What amusement park is the home of Shamu the Killer Whale?

What California mountain used to be a volcano?

If you said Sea World and Mt. Shasta, go to the head of the class.

Great Books in a Flash

John Moschitta would like to tell you a little about 10 books:

“We have ‘Moby Dick’: big whale, even bigger book; ‘Gone With the Wind’: great movie; ‘The Grapes of Wrath’: really depressing, and ‘Romeo and Juliet’: Shakespeare, what a writer! . . . ‘The Great Gatsby’: short book, lots of parties; ‘A Streetcar Named Desire’: S-T-E-L-L-A!; ‘Alice in Wonderland’: really weird; ‘Oliver Twist’: crazy plot, millions of characters, and ‘The Odyssey’: . . . Those Greeks could write.”

Moschitta is in the habit of hurrying, recently having recorded “10 Classics in 10 Minutes,” 10 long books fast-talked onto one short tape for Workman Publishing Co.

But what’s this?
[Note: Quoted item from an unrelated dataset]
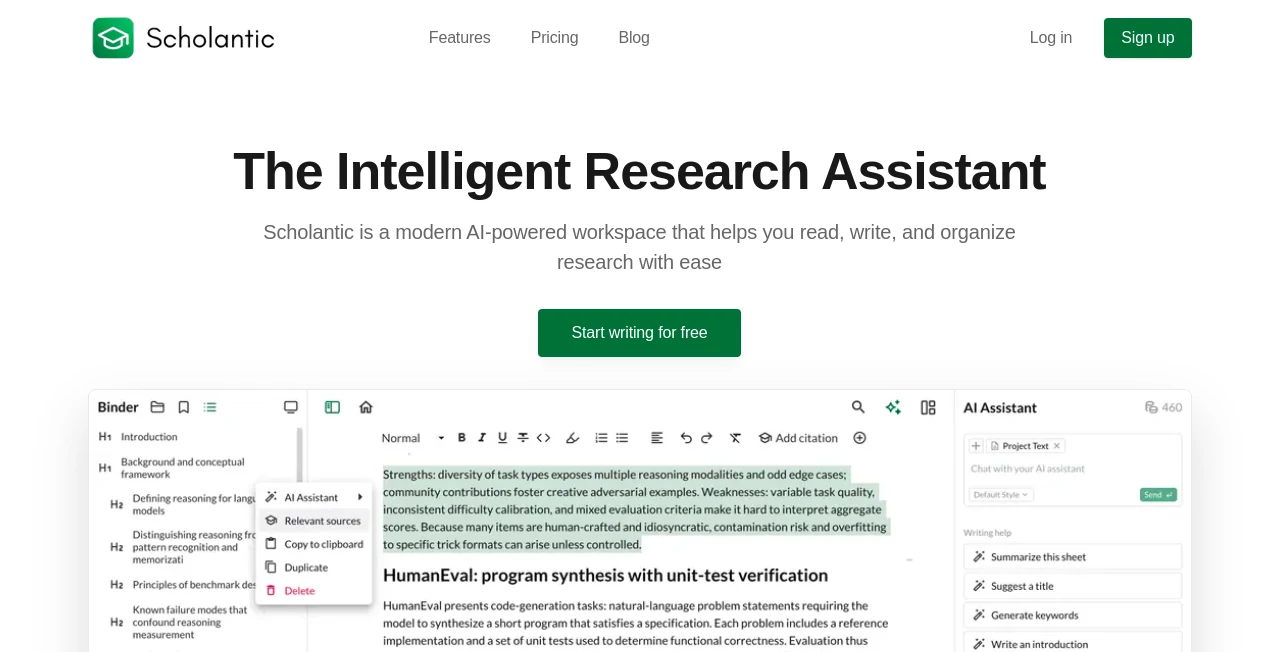Open search in the editor toolbar
This screenshot has width=1277, height=652.
tap(856, 407)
He only mentioned nine books, omitting discussion of his 60-second rendition of “Robin Hood.” Maybe he just wanted to pull a fast one.
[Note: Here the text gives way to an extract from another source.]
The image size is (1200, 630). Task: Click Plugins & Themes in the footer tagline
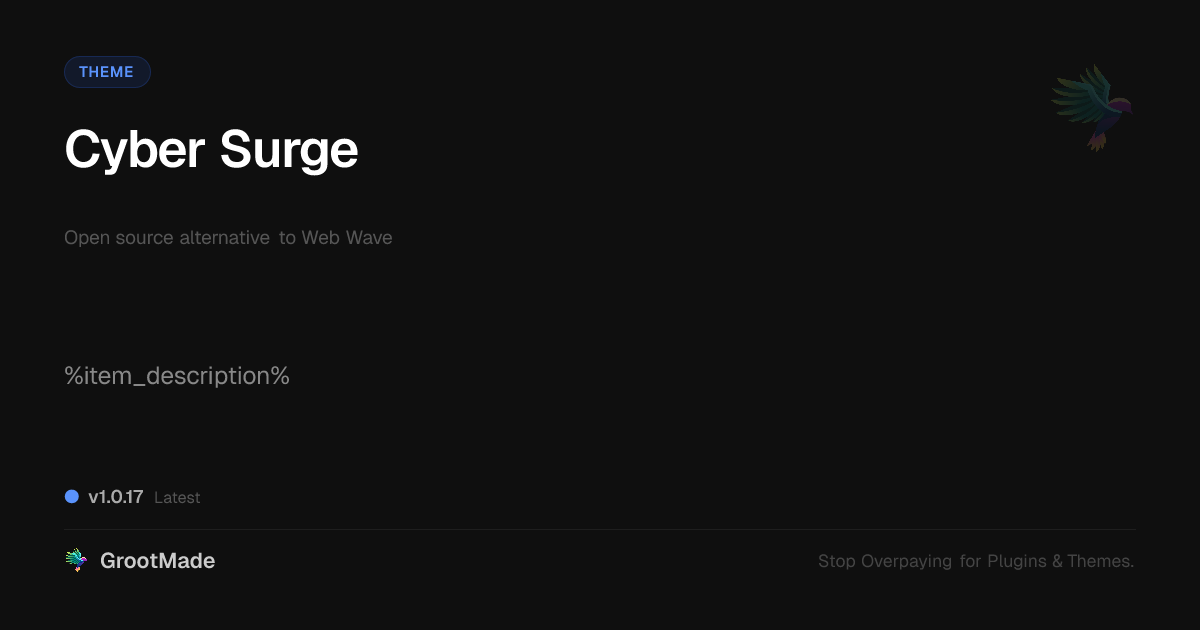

Recordings of six of the nine books he did mention each lasts longer than a minute (but less than 61 seconds). “A Streetcar Named Desire,” for example, runs 67/100 of a second long. How come? “Sometimes,” says Moschitta, “great literature just needs that extra half a second.”

A Kick Out of Soccer

A View story last Dec. 6 about a one-legged soccer team in Seattle has generated interest in the sport among amputees in places as far away as El Salvador, Saudi Arabia and England, reports the team’s coach, Bill Barry.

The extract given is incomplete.